Pada kenyataannya diskusi semacam ini tidak akan bisa memisahkan diri dari berbagai situasi non-biologi lain yang terlibat : geografi, ekonomi, sosial dan politik. Banyaknya kombinasi antar disiplin ilmu mengakibatkan proses pembelajaran semacam ini sering dihindari karena dianggap membuat siswa tidak fokus terhadap konten Biologi dan guru menganggap diri mereka tidak cukup kompeten untuk membahas subjek lain di luar mata pelajaran yang mereka ajarkan.

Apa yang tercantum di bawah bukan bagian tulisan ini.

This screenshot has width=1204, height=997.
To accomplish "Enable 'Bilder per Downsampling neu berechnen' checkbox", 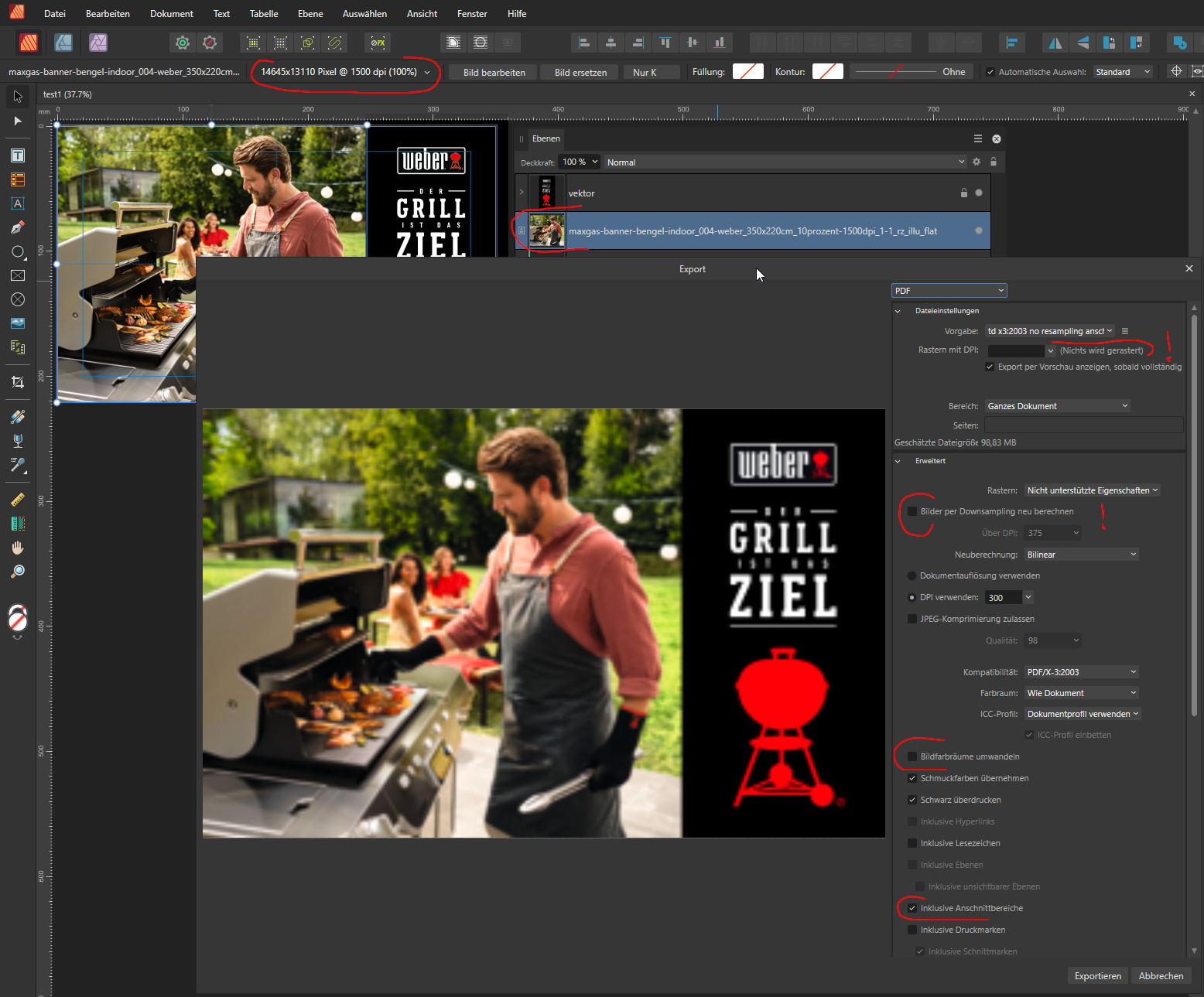I will tap(912, 511).
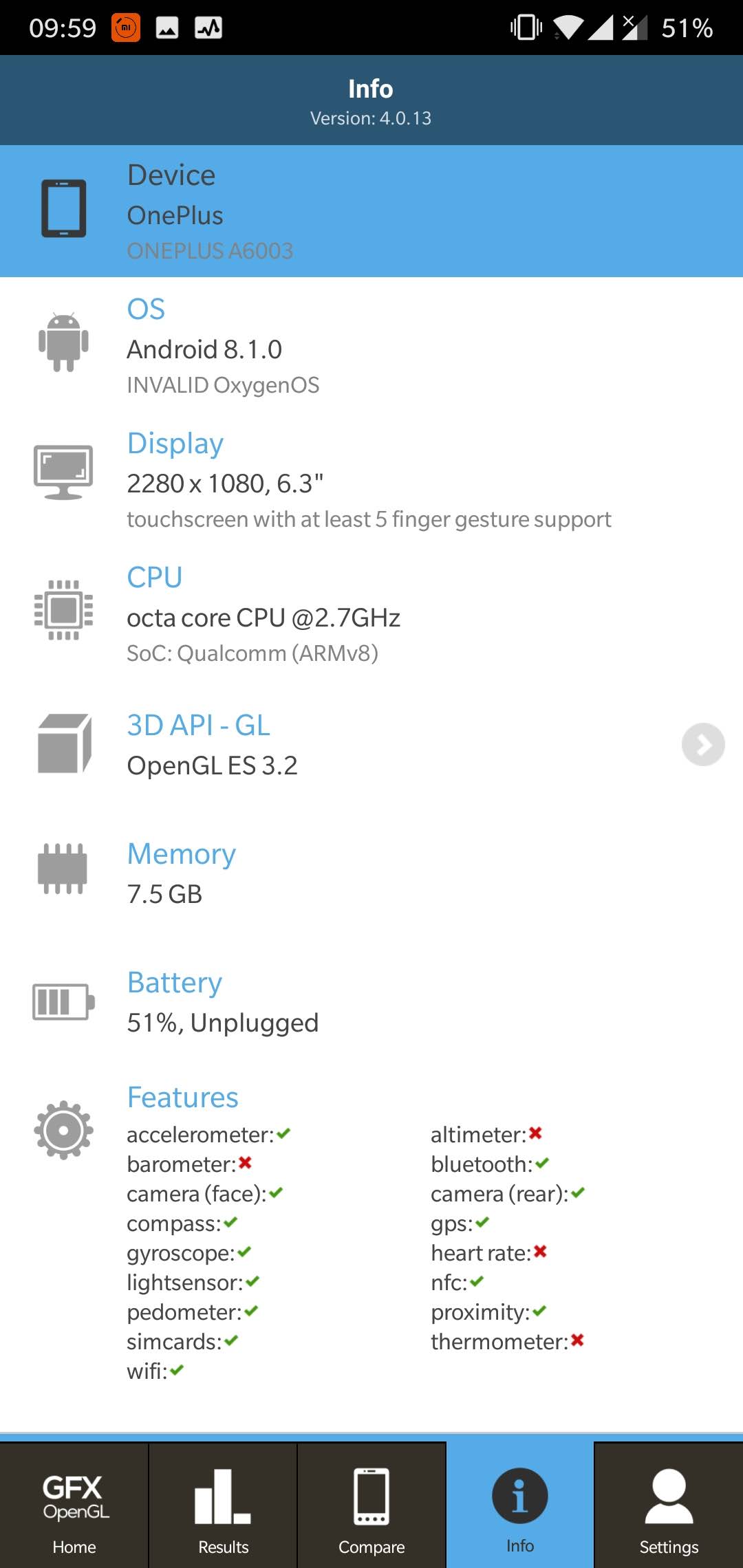Image resolution: width=743 pixels, height=1568 pixels.
Task: Tap the 3D API - GL heading
Action: coord(199,726)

Dari paparan tersebut, tergambar sebuah paradoks: Ilmu tentang kehidupan yang diajarkan di sekolah telah di pisah-pisahkan menjadi subjek-subjek terpisah dan di cabut dari konteksnya. Sehingga tidak aneh jika muncul hubungan (yang menjadi masalah) antar disiplin ilmu saat mengajarkannya kembali dalam konteksnya.

Apa tujuan dari pendidikan sains? Apa yang seharusnya diajarkan dalam pelajaran sains? dilanjutkan dengan pertanyaan apa yang dimaksud dengan sains? Pertanyaan ini tentu akan berujung pada pertanyaan filosofis yang tak berujung, yang selama ini dijawab oleh sistem pendidikan di banyak negara dengan pandangan positivistik yang kuat. Jawaban yang seharusnya dipertanyakan oleh semua kalangan karena mau tidak mau kehidupan kita semua bergantung pada hal ini. Jawaban yang selama ini membuat kita semua tersandung oleh gajah dalam ruangan: evaluasi dan assesmen.

Sesuatu dianggap sebagai sains jika mengikuti cara berpikir yang sistematis, adanya hipotesis, analisis, interpretasi data dan kesimpulan yang untuk sementara kita anggap sebagai penjelasan atas dunia yang kita tinggali. Jika ini menjadi dasar pendidikan sains, maka pada hakikatnya pendidikan sains tidak lagi menjadi proses transfer ilmu antar guru dan siswa, namun proses pembudayaan oleh guru terhadap cara berpikir siswa. Lingkungan, proses pendidikan, assesmen dan evaluasi akan berubah seiring dengan pandangan ini.

Apakah ini artinya siswa dalam pendidikan akan berhenti mempelajari Fisika, Kimia, dan Biologi seperti yang selama ini dilakukan? Bisa jadi. Bayangkan pendidikan tematik kontekstual (yang baru dirancang untuk SD di Kurikulum 2013)  yang mengintegrasi antar disiplin ilmu, namun pada hakikatnya masih memegang prinsip sains dan ketidak pastiannya. Tentu saja untuk merealisasikannya dalam bentuk kurikulum memerlukan banyak energi dan pemikiran yang lebih holistik dan mendalam tentang situasi saat ini (yang tidak akan terlepas dari berbagai kepentingan sosial lainnya).

Dengan pandangan ini, kita semua harus siap menerima bahwa sains bukan lagi pelajaran bahasa seperti yang selama ini terjadi, namun pelajaran sejarah yang akan terus berubah dari masa ke masa.